Make sure that YOUR_DOMAIN.freemyip.com can be resolved to your server running the Traefik instance, and that means doing any port forwarding if you’re behind any routers.

Recap

Ugh… It’s an overly long post, let’s highlight the important parts.

Traefik configuration

By using Docker labels, Traefik discovers which containers are under its care.

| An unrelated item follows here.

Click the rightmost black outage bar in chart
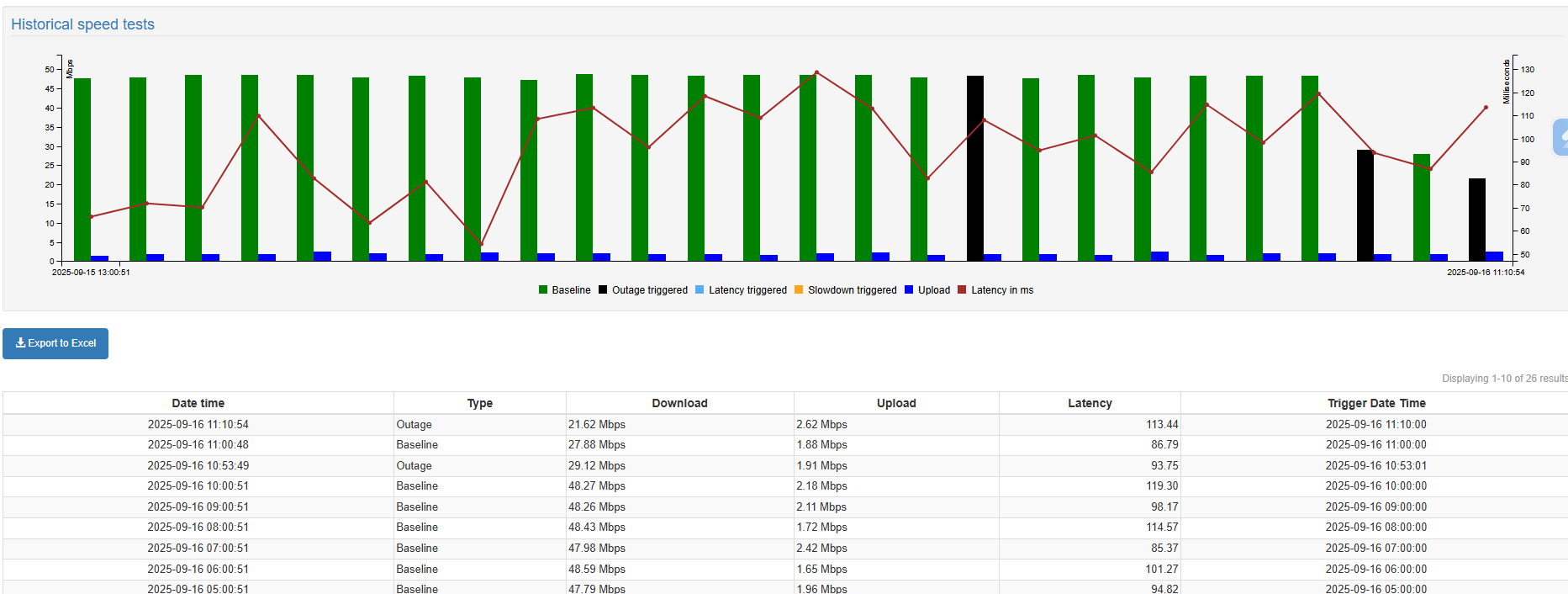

# Under the container that should be exposed
labels:
  - "traefik.frontend.rule=Host:public.localhost"
  - "traefik.port=8888"

Let’s Encrypt configuration with Traefik

# traefik.toml
[entryPoints]
  [entryPoints.http]
  address = ":80"
  [entryPoints.https]
  address = ":443"
    [entryPoints.https.tls]

[acme]
email = "test@traefik.io"
storage = "acme.json"
caServer = "https://acme-staging-v02.api.letsencrypt.org/directory"
entryPoint = "https"
  [acme.httpChallenge]
  entryPoint = "http"

[[acme.domains]]
  main = "local1.com"
  sans = ["test1.local1.com", "test2.local1.com"]
[[acme.domains]]
  main = "local2.com"
  sans = ["test1.local2.com", "test2x.local2.com"]
[[acme.domains]]
  main = "local3.com"
[[acme.domains]]
  main = "local4.com"

Remember to remove caServer for your production, by default it points to the production CA, which has a rate limit.

You can see more example configurations here.